TEXT SHOWN:
-=-=-=-=-

Silo was opened in Brighton in 2014 by chef Douglas McMaster. McMaster had previously worked at restaurants including Noma and The Fat Duck. He had worked with Joost Bakker, the founder of Greenhouse, to open a zero-waste cafe in Melbourne, Australia called "Silo by Joost". McMaster raised £‎40,000 through crowdfunding to establish a zero-carbon supply chain for the Brighton restaurant.

The restaurant drew criticism from locals in Brighton for perceived high prices and a "pretentious" atmosphere, with particular complaints about the use of recycled jars as beverage glasses. In a 2017 interview with Big Hospitality magazine, McMaster said that Brighton's food culture was not complex enough for the restaurant to thrive, and that he had to "dumb down" his ideas to make them suitable for locals. His comments drew backlash from locals.

He responded to the controversy in a subsequent interview with The Argus, where he stated that "It breaks my heart that people think I don’t love Brighton", and said that he hoped the restaurant would remain in the city for another 20 years. McMaster also objected to complaints about the use of jars, noting that the restaurant had already discontinued them.

The restaurant relocated to London in 2019, where it opened in Hackney Wick. The move was funded through a £‎500,000 crowdfunding campaign. McMaster stated that the restaurant's London opening was easier than its original opening, which he attributed to an increase in public environmental awareness in the intervening years. He claimed that this increased awareness was partially the result of environmentally-focused media like the David Attenborough documentary Blue Planet II, which indirectly drove foot traffic to the restaurant. The restaurant closed in December 2025, with its final service on December 20.

-=-=-=-=-

SOURCE DATA:
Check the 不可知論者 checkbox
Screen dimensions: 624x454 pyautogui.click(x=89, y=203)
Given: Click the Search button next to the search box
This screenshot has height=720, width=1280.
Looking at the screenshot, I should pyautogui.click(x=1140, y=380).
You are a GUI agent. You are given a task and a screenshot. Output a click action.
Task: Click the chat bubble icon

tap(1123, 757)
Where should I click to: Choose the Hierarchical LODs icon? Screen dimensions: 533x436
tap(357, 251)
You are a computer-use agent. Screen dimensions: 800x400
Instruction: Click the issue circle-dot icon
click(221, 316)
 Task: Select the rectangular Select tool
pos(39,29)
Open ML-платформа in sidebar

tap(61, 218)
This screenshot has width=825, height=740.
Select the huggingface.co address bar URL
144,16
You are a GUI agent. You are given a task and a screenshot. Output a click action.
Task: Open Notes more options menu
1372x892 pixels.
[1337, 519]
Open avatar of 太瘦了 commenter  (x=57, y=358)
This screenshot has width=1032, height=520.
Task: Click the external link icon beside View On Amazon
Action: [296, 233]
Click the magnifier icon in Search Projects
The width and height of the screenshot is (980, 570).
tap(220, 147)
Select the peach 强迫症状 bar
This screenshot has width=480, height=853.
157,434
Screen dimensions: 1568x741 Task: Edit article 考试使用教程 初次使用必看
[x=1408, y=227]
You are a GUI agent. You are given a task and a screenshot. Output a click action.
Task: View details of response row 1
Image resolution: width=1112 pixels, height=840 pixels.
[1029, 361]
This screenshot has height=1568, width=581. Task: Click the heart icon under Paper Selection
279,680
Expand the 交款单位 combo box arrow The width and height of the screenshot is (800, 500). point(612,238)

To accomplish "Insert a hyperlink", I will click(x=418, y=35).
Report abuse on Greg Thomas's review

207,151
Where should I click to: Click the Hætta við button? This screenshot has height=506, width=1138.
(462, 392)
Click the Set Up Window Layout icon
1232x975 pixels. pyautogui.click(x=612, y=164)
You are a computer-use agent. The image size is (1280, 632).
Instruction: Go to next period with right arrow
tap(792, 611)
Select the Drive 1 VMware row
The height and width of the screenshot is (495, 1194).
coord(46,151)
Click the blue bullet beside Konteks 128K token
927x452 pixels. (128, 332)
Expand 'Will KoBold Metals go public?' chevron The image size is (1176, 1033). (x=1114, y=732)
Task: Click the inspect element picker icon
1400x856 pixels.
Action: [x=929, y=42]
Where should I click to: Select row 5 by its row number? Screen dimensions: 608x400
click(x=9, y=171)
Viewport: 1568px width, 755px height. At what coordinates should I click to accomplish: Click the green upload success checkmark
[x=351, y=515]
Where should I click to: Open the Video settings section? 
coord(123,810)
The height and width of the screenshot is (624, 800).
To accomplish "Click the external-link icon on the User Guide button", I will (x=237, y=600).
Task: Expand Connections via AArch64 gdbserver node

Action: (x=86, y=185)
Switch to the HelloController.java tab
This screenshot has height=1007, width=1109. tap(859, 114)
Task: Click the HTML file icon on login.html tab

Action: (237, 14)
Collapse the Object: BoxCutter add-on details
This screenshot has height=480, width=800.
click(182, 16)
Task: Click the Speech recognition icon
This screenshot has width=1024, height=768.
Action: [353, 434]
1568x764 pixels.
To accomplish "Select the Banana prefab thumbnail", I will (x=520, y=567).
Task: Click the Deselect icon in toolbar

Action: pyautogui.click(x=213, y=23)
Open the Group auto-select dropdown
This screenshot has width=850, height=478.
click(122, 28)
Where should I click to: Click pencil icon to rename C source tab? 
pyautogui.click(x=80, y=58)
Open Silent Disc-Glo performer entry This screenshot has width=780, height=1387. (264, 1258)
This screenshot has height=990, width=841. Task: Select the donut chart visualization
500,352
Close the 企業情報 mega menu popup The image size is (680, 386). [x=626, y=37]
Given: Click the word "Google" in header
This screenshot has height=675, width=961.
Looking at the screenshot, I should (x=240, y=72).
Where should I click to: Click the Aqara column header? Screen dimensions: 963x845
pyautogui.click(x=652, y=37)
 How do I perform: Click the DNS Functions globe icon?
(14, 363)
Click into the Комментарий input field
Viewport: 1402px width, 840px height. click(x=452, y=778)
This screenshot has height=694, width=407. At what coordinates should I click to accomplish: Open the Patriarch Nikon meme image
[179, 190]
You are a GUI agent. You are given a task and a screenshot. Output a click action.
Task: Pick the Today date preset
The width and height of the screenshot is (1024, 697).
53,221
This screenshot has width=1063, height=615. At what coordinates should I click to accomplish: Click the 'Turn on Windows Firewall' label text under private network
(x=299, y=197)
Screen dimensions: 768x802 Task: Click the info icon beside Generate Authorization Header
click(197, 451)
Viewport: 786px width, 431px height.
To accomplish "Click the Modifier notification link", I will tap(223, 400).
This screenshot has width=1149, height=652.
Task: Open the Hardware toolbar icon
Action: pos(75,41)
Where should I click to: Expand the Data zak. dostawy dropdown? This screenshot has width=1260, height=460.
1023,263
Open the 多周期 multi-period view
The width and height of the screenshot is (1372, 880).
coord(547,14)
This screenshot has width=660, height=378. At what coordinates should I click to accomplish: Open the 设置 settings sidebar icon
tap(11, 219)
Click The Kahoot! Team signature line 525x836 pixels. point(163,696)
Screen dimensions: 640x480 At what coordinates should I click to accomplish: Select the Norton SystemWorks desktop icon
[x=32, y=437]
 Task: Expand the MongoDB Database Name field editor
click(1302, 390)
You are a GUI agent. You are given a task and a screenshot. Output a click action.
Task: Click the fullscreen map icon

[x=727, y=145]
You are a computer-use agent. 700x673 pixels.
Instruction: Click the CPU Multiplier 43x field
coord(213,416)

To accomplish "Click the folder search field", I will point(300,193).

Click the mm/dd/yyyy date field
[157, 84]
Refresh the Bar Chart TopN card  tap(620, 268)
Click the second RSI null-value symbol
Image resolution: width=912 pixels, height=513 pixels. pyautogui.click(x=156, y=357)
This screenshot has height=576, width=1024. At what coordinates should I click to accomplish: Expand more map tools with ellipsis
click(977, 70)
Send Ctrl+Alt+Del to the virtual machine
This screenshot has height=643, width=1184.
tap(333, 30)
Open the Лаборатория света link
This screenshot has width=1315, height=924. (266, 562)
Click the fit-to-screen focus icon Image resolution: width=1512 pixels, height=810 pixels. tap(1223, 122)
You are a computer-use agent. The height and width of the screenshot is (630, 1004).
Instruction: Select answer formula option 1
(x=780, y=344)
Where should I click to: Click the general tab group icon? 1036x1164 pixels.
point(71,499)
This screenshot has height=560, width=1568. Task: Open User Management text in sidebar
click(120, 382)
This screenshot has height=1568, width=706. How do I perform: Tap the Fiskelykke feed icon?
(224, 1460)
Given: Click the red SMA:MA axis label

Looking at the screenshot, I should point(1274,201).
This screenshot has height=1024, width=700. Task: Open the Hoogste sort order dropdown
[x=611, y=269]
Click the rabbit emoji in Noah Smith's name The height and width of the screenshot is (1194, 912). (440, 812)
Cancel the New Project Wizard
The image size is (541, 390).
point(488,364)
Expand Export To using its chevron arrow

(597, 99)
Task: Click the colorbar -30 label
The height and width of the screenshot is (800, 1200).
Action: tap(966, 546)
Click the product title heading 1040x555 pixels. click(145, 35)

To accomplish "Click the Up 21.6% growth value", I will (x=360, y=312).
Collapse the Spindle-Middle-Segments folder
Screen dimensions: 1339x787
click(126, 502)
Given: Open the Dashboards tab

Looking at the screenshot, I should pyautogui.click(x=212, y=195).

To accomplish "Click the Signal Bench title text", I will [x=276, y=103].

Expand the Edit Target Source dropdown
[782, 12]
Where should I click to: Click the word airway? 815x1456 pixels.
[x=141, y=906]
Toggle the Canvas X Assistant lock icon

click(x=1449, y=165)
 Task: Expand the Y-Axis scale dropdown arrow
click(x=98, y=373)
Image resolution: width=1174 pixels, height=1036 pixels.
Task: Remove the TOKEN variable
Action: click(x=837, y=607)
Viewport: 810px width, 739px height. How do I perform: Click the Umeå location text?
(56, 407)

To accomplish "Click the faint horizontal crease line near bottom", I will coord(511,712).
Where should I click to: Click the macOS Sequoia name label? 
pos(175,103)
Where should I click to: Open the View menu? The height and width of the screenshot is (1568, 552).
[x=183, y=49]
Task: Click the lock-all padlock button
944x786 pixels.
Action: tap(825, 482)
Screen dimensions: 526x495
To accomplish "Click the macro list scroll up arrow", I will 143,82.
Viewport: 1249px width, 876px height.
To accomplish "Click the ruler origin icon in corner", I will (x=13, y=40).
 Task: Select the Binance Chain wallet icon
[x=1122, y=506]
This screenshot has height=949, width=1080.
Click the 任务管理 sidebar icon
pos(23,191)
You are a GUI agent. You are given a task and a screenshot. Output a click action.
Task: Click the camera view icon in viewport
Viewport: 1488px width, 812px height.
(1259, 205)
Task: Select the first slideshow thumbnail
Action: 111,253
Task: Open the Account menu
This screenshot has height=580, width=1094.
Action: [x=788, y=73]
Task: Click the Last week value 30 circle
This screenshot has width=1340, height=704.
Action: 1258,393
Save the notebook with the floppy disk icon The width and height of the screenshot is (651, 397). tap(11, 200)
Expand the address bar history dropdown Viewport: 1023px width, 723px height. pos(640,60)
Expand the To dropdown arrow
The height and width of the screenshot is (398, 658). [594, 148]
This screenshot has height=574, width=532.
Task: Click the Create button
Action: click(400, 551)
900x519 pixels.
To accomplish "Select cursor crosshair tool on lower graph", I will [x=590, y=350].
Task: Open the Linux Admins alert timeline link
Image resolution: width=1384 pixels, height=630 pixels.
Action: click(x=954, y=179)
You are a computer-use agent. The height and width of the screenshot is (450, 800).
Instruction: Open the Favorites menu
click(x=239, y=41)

-=-=-=-=-

REQUIRED WORK:
1) In the text on the Silo restaurant, copy the stretch from "Silo was opened" through "the Brighton restaurant.".
2) Translate this sentence from the Silo restaurant text into Spanish: "The move was funded through a £500,000 crowdfunding campaign."
3) According to the text on the Silo restaurant, why was the London opening easier than the original one? Answer in one to three sentences.

ACTIVITY ANSWERS:
1)
Silo was opened in Brighton in 2014 by chef Douglas McMaster. McMaster had previously worked at restaurants including Noma and The Fat Duck. He had worked with Joost Bakker, the founder of Greenhouse, to open a zero-waste cafe in Melbourne, Australia called "Silo by Joost". McMaster raised £‎40,000 through crowdfunding to establish a zero-carbon supply chain for the Brighton restaurant.

2) La mudanza se financió mediante una campaña de micromecenazgo de 500.000 libras.

3) McMaster attributed it to greater public environmental awareness in the years between the two openings. He claimed this awareness came partly from environmentally focused media such as the documentary Blue Planet II, which indirectly drove foot traffic to the restaurant.